GPU memory corruption is fun
Captain's Log: Stardate 77667
Sigh, my fix for the determinism described in my last Captain's Log entry was a correct fix, but I accidentally committed a line of code that I had added while going down what ultimately ended up to be an implementation dead-end, which caused me so much grief over the last day. I had originally planned to initialize the PRNG seeds in one place, but later realized it had to be done in a second place. I moved the initialization code, but I failed to remove the OpenCL memory map code. And the map was done using CL_MAP_WRITE_INVALIDATE_REGION.

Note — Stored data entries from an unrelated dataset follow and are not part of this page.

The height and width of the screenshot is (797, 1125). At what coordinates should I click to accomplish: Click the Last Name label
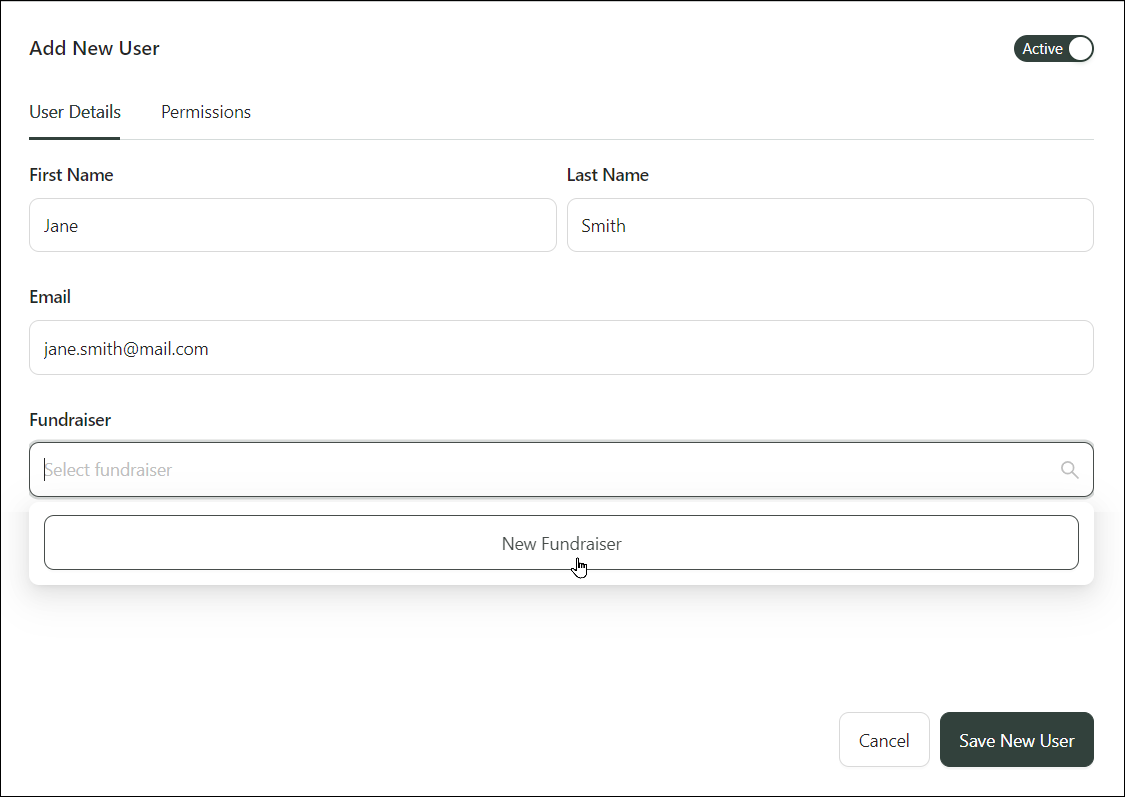point(607,175)
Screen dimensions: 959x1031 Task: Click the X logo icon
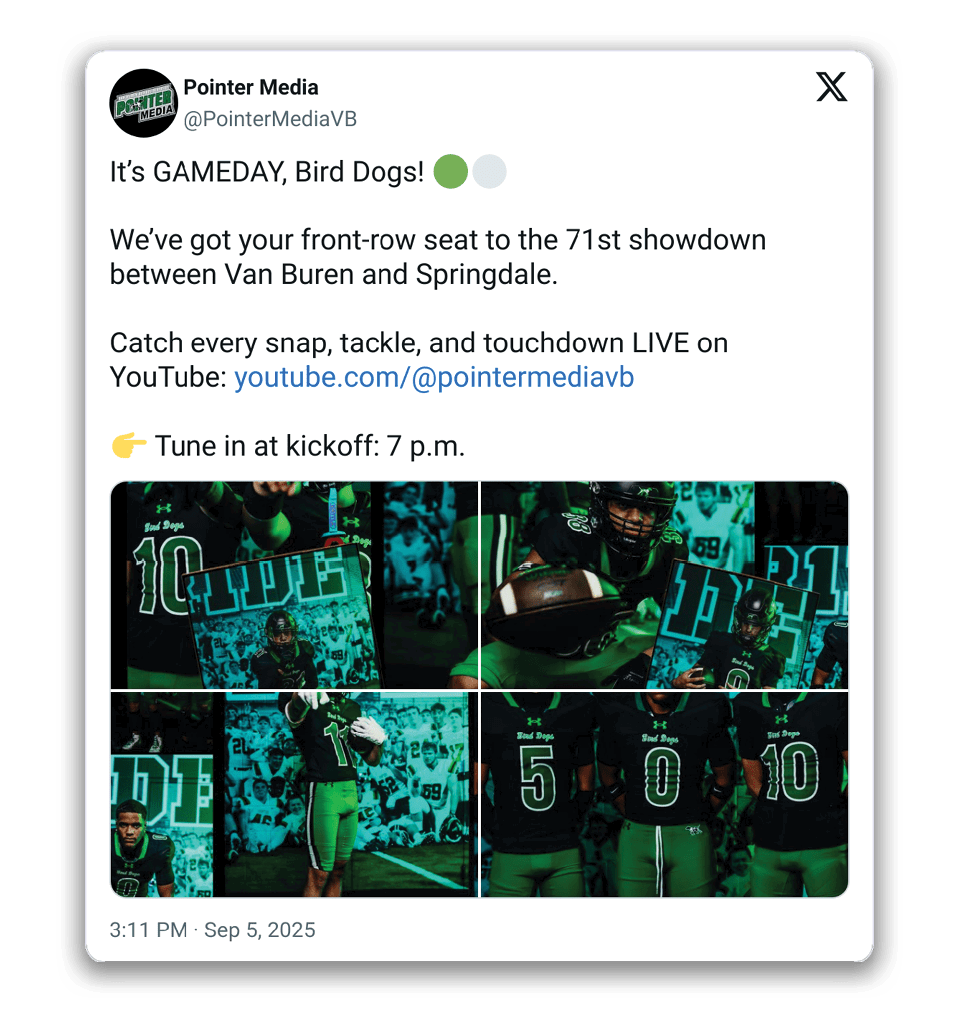click(x=831, y=87)
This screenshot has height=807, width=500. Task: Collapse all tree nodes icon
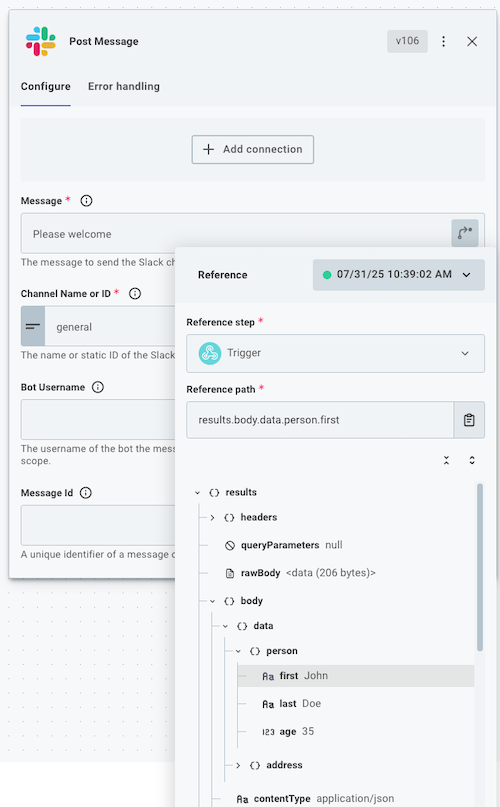click(x=446, y=460)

The problem there is that that invalidate flag allows the OpenCL implementation to optimize things, because it can assume that the calling process overwrote the entirety of the memory region. So it doesn't need to initialize that memory region with anything because you're going to overwrite it all anyway. That's faster! But if you map it that way and don't actually overwrite it... you're gonna have a bad time.

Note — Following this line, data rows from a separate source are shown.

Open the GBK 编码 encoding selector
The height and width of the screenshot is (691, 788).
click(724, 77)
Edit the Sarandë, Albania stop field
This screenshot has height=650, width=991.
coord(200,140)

Sadly, because the GPU memory that I was corrupting was the PRNG seeds, it didn't cause an obvious bug. It just made the randomness nondeterministic. Which is really hard to catch! But fortunately I added a test to make sure that repeatedly toggling the simulation pause feature did not affect the audio output. That test failed for reasons that took me a day to understand, and it helped me catch this nasty issue.
I keep thinking I'm done with the tests, and then I keep running into weirder/subtler issues. Which is frustrating, but I just need to keep telling myself that every bug I find this way is a bug that wasn't discovered by a user, in a live music production setting... 😄